### SET TASK 1
Answer these questions from the passage on reading the Syriac Fathers:
(a) Who used reading the Syriac Fathers as a euphemism, and for what?
(b) During which invasion in particular did St Ephrem write to encourage his people?
(c) On whose translations does the writer rely, and for what reason?
### SET TASK 2
Carry on the passage on reading the Syriac Fathers, beginning after its final sentence.

There is a great wealth of sensible comment on the question of military intervention in Syria and I do not think that I can add anything particularly useful to what others have said on the question.
I thought instead that it might be useful to read the Syriac Fathers. Fr Freddie Broomfield used to use this as a euphemism for going to have a rest after lunch. I am sure that today he would recommend us to read them in our helplessness before the events that are unfolding.
The best-known of the saints of Syria is St Ephrem who wrote poems and sermons in verse to encourage his people in times of trouble, and particularly during the invasion by the Persians. Here are a few extracts from his Nisibene hymns. (I don't know Syriac so I have to rely on the translations at New Advent.)

### STORED ROWS
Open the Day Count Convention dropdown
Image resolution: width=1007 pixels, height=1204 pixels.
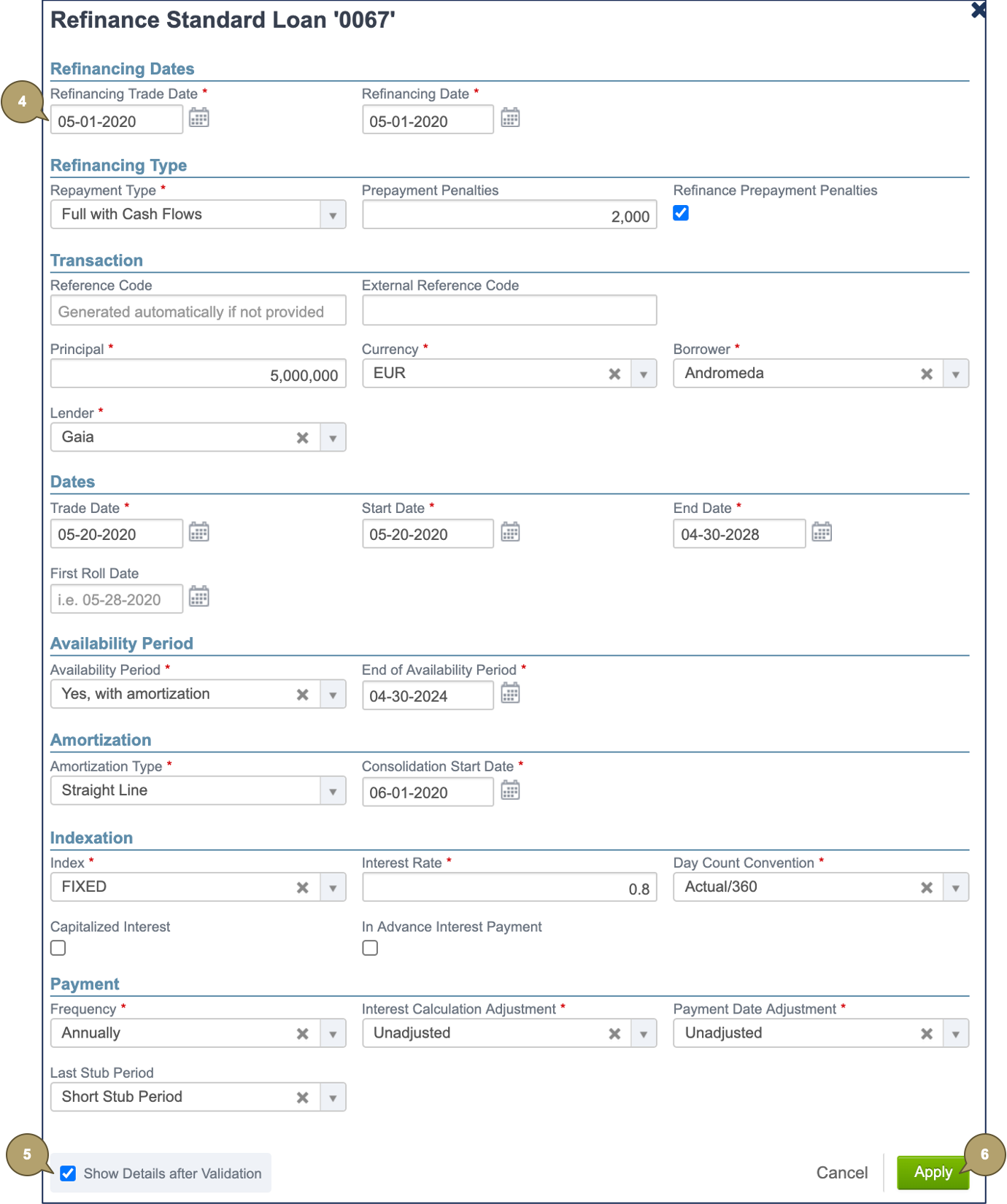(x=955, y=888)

* * *

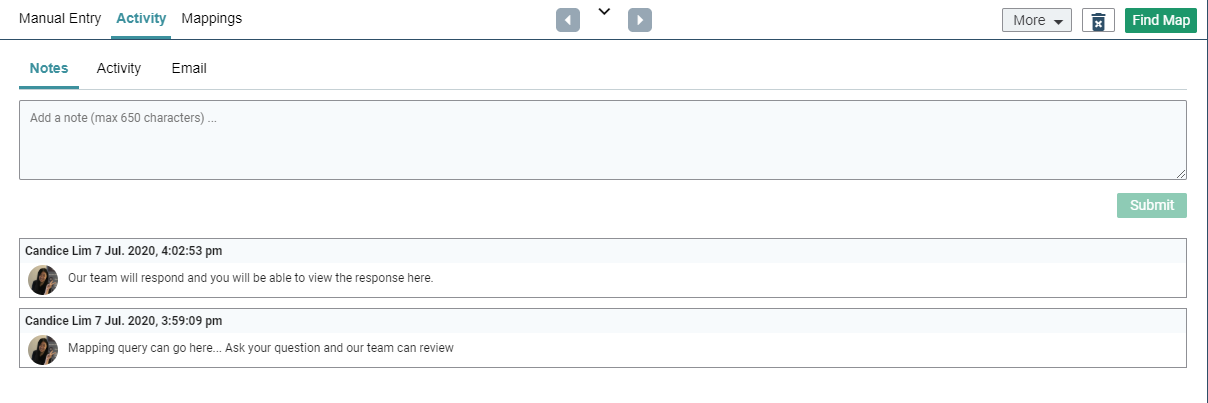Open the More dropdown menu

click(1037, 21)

==

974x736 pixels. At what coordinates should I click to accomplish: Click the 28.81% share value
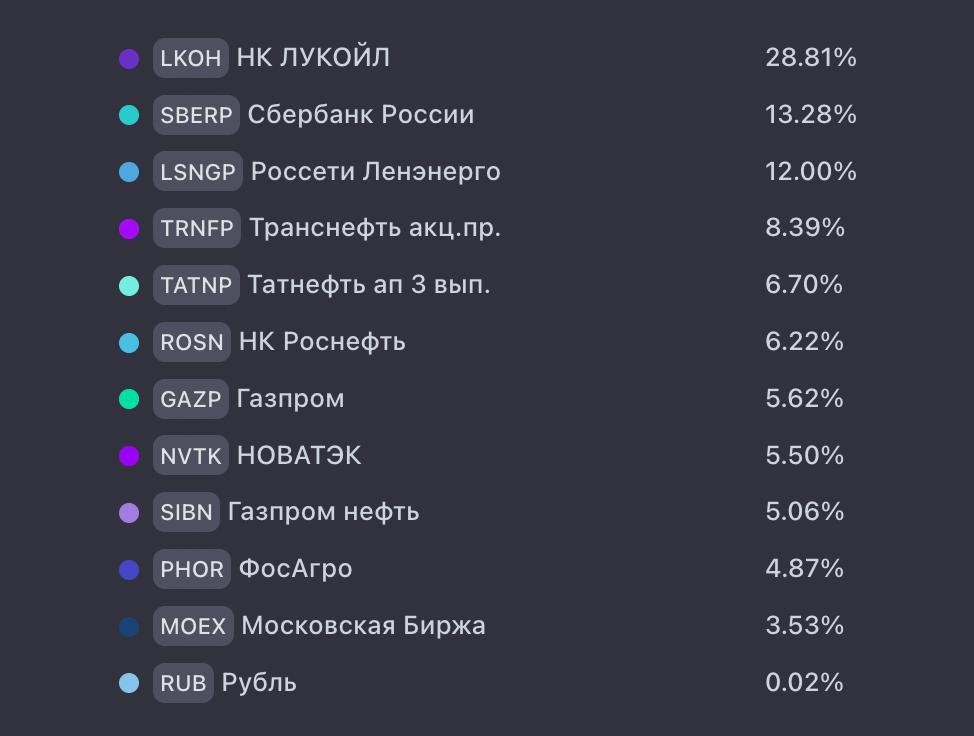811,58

### EXERCISE ANSWER 1
(a) Fr Freddie Broomfield used it as a euphemism for going to have a rest after lunch.
(b) The invasion by the Persians.
(c) The translations at New Advent, because the writer does not know Syriac.

### EXERCISE ANSWER 2
A prayer for peace:
To whom on any side, shall I look for comfort, for my plantations that are laid low, and my possessions that are laid waste? Let the message of the voice of peace, drive away my sadness from me! (6.21)A programme for peace:
In these two things is profit; that neither should the just be weary in supplication, nor should the rebellious multiply transgression. (9.2)A lamentation in war:
After the manner of wax, that melts before the fire—thus melted and dissolved, the bodies, of my sons before the heat— and the drought of my strongholds.At this time, let us pray earnestly to St Ephrem and the Syrian Saints for their intercession.
And instead of streams, of milk that used to flow—for my sons and my little ones, milk fails the sucklings, and water the weaned children.
The suckling falls, from its mother and gasps,— because it cannot suck, nor can she give suck:— they breathe out their spirit and die.
How is it possible, that Your grace can refrain— the welling of its stream, when it is not possible to restrain— the abundance of its flow?
And why has Your grace, shut up its mercies—and withheld its streams, from the people that cry—for one to moisten their tongue? (10.3-7)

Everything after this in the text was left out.